---------- Provided records ----------

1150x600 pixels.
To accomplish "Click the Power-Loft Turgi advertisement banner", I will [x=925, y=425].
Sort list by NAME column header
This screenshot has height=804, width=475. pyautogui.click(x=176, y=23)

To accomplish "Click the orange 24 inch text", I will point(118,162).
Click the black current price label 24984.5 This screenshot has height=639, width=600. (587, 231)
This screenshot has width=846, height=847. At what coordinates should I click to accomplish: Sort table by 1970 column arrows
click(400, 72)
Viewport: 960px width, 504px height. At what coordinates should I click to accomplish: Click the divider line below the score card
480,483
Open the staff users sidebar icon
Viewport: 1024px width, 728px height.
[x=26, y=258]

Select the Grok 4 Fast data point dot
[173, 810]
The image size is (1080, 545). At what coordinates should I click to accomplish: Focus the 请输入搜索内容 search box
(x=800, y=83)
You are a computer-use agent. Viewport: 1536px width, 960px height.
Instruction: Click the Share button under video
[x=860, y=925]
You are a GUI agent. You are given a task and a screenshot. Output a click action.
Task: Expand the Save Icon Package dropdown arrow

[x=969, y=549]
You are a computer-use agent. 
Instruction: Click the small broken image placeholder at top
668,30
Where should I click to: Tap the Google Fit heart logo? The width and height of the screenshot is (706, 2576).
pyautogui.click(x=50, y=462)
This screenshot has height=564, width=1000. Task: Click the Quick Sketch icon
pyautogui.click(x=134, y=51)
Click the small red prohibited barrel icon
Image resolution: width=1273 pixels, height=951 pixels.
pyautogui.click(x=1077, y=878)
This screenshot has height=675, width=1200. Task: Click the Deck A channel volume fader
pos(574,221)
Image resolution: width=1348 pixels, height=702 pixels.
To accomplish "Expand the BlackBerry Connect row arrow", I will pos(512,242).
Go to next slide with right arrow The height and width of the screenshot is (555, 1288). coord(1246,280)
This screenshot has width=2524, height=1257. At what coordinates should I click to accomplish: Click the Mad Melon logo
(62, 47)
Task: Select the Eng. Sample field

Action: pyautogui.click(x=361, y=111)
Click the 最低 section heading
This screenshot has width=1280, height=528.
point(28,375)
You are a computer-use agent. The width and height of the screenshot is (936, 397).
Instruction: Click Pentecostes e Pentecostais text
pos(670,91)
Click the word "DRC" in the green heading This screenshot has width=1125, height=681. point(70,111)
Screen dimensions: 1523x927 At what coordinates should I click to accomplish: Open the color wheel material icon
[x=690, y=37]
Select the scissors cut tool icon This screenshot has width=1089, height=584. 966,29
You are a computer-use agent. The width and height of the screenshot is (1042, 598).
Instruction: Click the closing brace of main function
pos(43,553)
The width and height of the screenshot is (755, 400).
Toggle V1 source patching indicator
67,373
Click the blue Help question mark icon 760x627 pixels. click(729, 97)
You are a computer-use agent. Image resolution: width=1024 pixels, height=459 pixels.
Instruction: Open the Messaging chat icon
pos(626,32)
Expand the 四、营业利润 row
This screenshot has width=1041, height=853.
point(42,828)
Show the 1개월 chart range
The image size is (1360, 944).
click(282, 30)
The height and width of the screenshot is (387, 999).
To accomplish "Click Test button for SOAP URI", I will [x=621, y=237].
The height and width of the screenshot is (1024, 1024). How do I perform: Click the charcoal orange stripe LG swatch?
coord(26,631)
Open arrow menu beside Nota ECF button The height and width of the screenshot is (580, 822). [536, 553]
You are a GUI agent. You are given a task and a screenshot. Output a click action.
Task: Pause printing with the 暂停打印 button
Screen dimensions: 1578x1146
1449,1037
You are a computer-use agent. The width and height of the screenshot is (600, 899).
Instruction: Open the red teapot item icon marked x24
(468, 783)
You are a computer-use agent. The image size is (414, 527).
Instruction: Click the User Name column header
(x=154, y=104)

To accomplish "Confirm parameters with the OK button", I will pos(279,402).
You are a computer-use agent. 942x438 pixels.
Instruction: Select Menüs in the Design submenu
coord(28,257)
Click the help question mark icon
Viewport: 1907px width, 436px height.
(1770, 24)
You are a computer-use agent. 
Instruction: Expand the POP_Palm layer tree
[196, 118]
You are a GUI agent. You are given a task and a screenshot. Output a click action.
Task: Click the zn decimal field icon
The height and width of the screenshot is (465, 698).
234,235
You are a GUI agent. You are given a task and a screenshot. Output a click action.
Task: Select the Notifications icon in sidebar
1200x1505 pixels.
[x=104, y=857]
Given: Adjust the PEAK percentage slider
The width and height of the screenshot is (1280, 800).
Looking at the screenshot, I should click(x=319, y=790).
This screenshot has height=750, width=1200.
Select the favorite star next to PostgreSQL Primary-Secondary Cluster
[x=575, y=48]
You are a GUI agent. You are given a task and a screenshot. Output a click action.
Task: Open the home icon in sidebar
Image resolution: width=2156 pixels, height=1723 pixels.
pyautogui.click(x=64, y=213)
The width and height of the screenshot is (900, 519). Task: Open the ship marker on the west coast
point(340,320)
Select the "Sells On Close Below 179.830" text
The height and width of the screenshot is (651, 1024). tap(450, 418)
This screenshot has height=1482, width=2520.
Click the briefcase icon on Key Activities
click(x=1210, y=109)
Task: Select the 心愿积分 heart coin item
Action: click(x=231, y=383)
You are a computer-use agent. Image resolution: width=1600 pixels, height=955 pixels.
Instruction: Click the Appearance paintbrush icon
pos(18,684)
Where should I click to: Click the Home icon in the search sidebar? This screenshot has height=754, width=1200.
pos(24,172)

----------

Problem details
Please restate the material above exactly, line by line.

Result of the exercise
1150x600 pixels.
To accomplish "Click the Power-Loft Turgi advertisement banner", I will [x=925, y=425].
Sort list by NAME column header
This screenshot has height=804, width=475. pyautogui.click(x=176, y=23)

To accomplish "Click the orange 24 inch text", I will point(118,162).
Click the black current price label 24984.5 This screenshot has height=639, width=600. (587, 231)
This screenshot has width=846, height=847. At what coordinates should I click to accomplish: Sort table by 1970 column arrows
click(400, 72)
Viewport: 960px width, 504px height. At what coordinates should I click to accomplish: Click the divider line below the score card
480,483
Open the staff users sidebar icon
Viewport: 1024px width, 728px height.
[x=26, y=258]

Select the Grok 4 Fast data point dot
[173, 810]
The image size is (1080, 545). At what coordinates should I click to accomplish: Focus the 请输入搜索内容 search box
(x=800, y=83)
You are a computer-use agent. Viewport: 1536px width, 960px height.
Instruction: Click the Share button under video
[x=860, y=925]
You are a GUI agent. You are given a task and a screenshot. Output a click action.
Task: Expand the Save Icon Package dropdown arrow

[x=969, y=549]
You are a computer-use agent. 
Instruction: Click the small broken image placeholder at top
668,30
Where should I click to: Tap the Google Fit heart logo? The width and height of the screenshot is (706, 2576).
pyautogui.click(x=50, y=462)
This screenshot has height=564, width=1000. Task: Click the Quick Sketch icon
pyautogui.click(x=134, y=51)
Click the small red prohibited barrel icon
Image resolution: width=1273 pixels, height=951 pixels.
pyautogui.click(x=1077, y=878)
This screenshot has height=675, width=1200. Task: Click the Deck A channel volume fader
pos(574,221)
Image resolution: width=1348 pixels, height=702 pixels.
To accomplish "Expand the BlackBerry Connect row arrow", I will pos(512,242).
Go to next slide with right arrow The height and width of the screenshot is (555, 1288). coord(1246,280)
This screenshot has width=2524, height=1257. At what coordinates should I click to accomplish: Click the Mad Melon logo
(62, 47)
Task: Select the Eng. Sample field

Action: pyautogui.click(x=361, y=111)
Click the 最低 section heading
This screenshot has width=1280, height=528.
point(28,375)
You are a computer-use agent. The width and height of the screenshot is (936, 397).
Instruction: Click Pentecostes e Pentecostais text
pos(670,91)
Click the word "DRC" in the green heading This screenshot has width=1125, height=681. point(70,111)
Screen dimensions: 1523x927 At what coordinates should I click to accomplish: Open the color wheel material icon
[x=690, y=37]
Select the scissors cut tool icon This screenshot has width=1089, height=584. 966,29
You are a computer-use agent. The width and height of the screenshot is (1042, 598).
Instruction: Click the closing brace of main function
pos(43,553)
The width and height of the screenshot is (755, 400).
Toggle V1 source patching indicator
67,373
Click the blue Help question mark icon 760x627 pixels. click(729, 97)
You are a computer-use agent. Image resolution: width=1024 pixels, height=459 pixels.
Instruction: Open the Messaging chat icon
pos(626,32)
Expand the 四、营业利润 row
This screenshot has width=1041, height=853.
point(42,828)
Show the 1개월 chart range
The image size is (1360, 944).
click(282, 30)
The height and width of the screenshot is (387, 999).
To accomplish "Click Test button for SOAP URI", I will [x=621, y=237].
The height and width of the screenshot is (1024, 1024). How do I perform: Click the charcoal orange stripe LG swatch?
coord(26,631)
Open arrow menu beside Nota ECF button The height and width of the screenshot is (580, 822). [536, 553]
You are a GUI agent. You are given a task and a screenshot. Output a click action.
Task: Pause printing with the 暂停打印 button
Screen dimensions: 1578x1146
1449,1037
You are a computer-use agent. The width and height of the screenshot is (600, 899).
Instruction: Open the red teapot item icon marked x24
(468, 783)
You are a computer-use agent. The image size is (414, 527).
Instruction: Click the User Name column header
(x=154, y=104)

To accomplish "Confirm parameters with the OK button", I will pos(279,402).
You are a computer-use agent. 942x438 pixels.
Instruction: Select Menüs in the Design submenu
coord(28,257)
Click the help question mark icon
Viewport: 1907px width, 436px height.
(1770, 24)
You are a computer-use agent. 
Instruction: Expand the POP_Palm layer tree
[196, 118]
You are a GUI agent. You are given a task and a screenshot. Output a click action.
Task: Click the zn decimal field icon
The height and width of the screenshot is (465, 698).
234,235
You are a GUI agent. You are given a task and a screenshot. Output a click action.
Task: Select the Notifications icon in sidebar
1200x1505 pixels.
[x=104, y=857]
Given: Adjust the PEAK percentage slider
The width and height of the screenshot is (1280, 800).
Looking at the screenshot, I should click(x=319, y=790).
This screenshot has height=750, width=1200.
Select the favorite star next to PostgreSQL Primary-Secondary Cluster
[x=575, y=48]
You are a GUI agent. You are given a task and a screenshot. Output a click action.
Task: Open the home icon in sidebar
Image resolution: width=2156 pixels, height=1723 pixels.
pyautogui.click(x=64, y=213)
The width and height of the screenshot is (900, 519). Task: Open the ship marker on the west coast
point(340,320)
Select the "Sells On Close Below 179.830" text
The height and width of the screenshot is (651, 1024). tap(450, 418)
This screenshot has height=1482, width=2520.
Click the briefcase icon on Key Activities
click(x=1210, y=109)
Task: Select the 心愿积分 heart coin item
Action: click(x=231, y=383)
You are a computer-use agent. Image resolution: width=1600 pixels, height=955 pixels.
Instruction: Click the Appearance paintbrush icon
pos(18,684)
Where should I click to: Click the Home icon in the search sidebar? This screenshot has height=754, width=1200.
pos(24,172)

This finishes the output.